§ COMPLETE THE FOLLOWING
(1) Answer these questions using the passage on Grimes's vocals.
(a) Which earlier Grimes album does the writer set against Art Angels?
(b) On that earlier album, what were the vocals wrapped in?
(c) What refrain does 'Oblivion' carry?
(2) Proceed with the passage on Grimes's vocals, carrying it on from its final sentence.

§ DOCUMENT TEXT
For me, this pivotal moment captures the shift between Grimes’s previous album Visions and Art Angels. As someone who writes a lot about voice, I can’t write about Claire Boucher’s music without focusing on her unique vocals, the way they are produced and positioned within the tracks. On Visions, the vocals dwelt within the extraordinary alien environments of the tracks without disturbing them. Wrapped in reverb and set far back behind the solid bass stalagmites and fleshy outgrowths of synth, we’d glimpse the ghostly Grimes skipping in circles with a sisterhood of dopplegangers, reclining by a moon lake, talking to trees or humming sweet hexes. The voices were indistinct and the melodies tripped in closed roundelays or meshed in airy canons. The spine-tingling terror of ‘Oblivion’, with its ‘See you on a dark night’ refrain, came from the feeling that the distant vocal was being overheard: a voice carried on the wind, bearing dark threats in its childlike chant.

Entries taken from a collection

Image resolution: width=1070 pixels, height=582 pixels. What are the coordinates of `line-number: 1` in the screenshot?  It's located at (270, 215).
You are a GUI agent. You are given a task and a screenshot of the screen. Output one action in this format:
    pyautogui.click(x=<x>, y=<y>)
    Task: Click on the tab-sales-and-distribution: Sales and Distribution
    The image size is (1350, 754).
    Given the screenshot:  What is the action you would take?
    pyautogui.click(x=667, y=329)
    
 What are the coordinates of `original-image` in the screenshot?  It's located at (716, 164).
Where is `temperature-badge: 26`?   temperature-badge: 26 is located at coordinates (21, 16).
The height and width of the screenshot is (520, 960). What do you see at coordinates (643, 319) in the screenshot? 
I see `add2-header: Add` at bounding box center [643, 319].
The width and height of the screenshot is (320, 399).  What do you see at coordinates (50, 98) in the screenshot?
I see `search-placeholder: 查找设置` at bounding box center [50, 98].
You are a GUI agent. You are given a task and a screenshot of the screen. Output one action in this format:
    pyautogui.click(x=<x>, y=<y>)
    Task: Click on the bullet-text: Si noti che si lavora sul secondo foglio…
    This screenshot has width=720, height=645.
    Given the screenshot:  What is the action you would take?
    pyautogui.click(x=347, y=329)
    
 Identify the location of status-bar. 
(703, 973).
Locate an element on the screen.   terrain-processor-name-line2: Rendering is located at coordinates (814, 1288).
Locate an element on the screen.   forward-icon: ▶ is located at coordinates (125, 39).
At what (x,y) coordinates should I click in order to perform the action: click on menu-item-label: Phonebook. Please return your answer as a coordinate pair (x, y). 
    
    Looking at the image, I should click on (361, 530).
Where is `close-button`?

§ RESPONSE LIST
(1)
(a) Visions
(b) Reverb
(c) 'See you on a dark night'

(2)
My immediate reaction on hearing Art Angels for the first time was that she’s seen us. Perhaps this shift really begins with ‘Scream’, with the sighing, groaning rap by Aristophanes (in a language I don’t understand) and the titular howl oozing pure vocal noise, while mirroring Boucher’s translucent cocoon of reverb and protean shifts in timbre and register. From there on, my experience of the record is one of being pursued through a series of collapsing tracks by Grimes as grinning, mocking poltergeist. The pointed second-person address of the songs, as well as the unprecedented clarity of the lyrics, give her a new outward focus. She suffuses the musical space with her voice, appearing suddenly at unexpected registers, reflected in cracked mirrors or dividing into three. The vengeful ‘Flesh Without Blood’ and ‘Kill V. Maim’ are still my personal highlights. The extraordinary, incoherent hook that launches the chorus of the former was, for me, the most fascinating and disquieting sound of the year. At the same time, the the latter toys with the listener in a delightfully vicious manner, with the voice posing as a faux-naïve pop performance (“But I’m only a man and I do what I can…”) before the violent lycanthropic transformation that launches the bridge. The vocal appears to hail down fizzing high-hats on the guitar riff from above, like a cheerleader firestorm, before squeezing into another dimension on ‘Are you going to the party? Are you going to the show?’.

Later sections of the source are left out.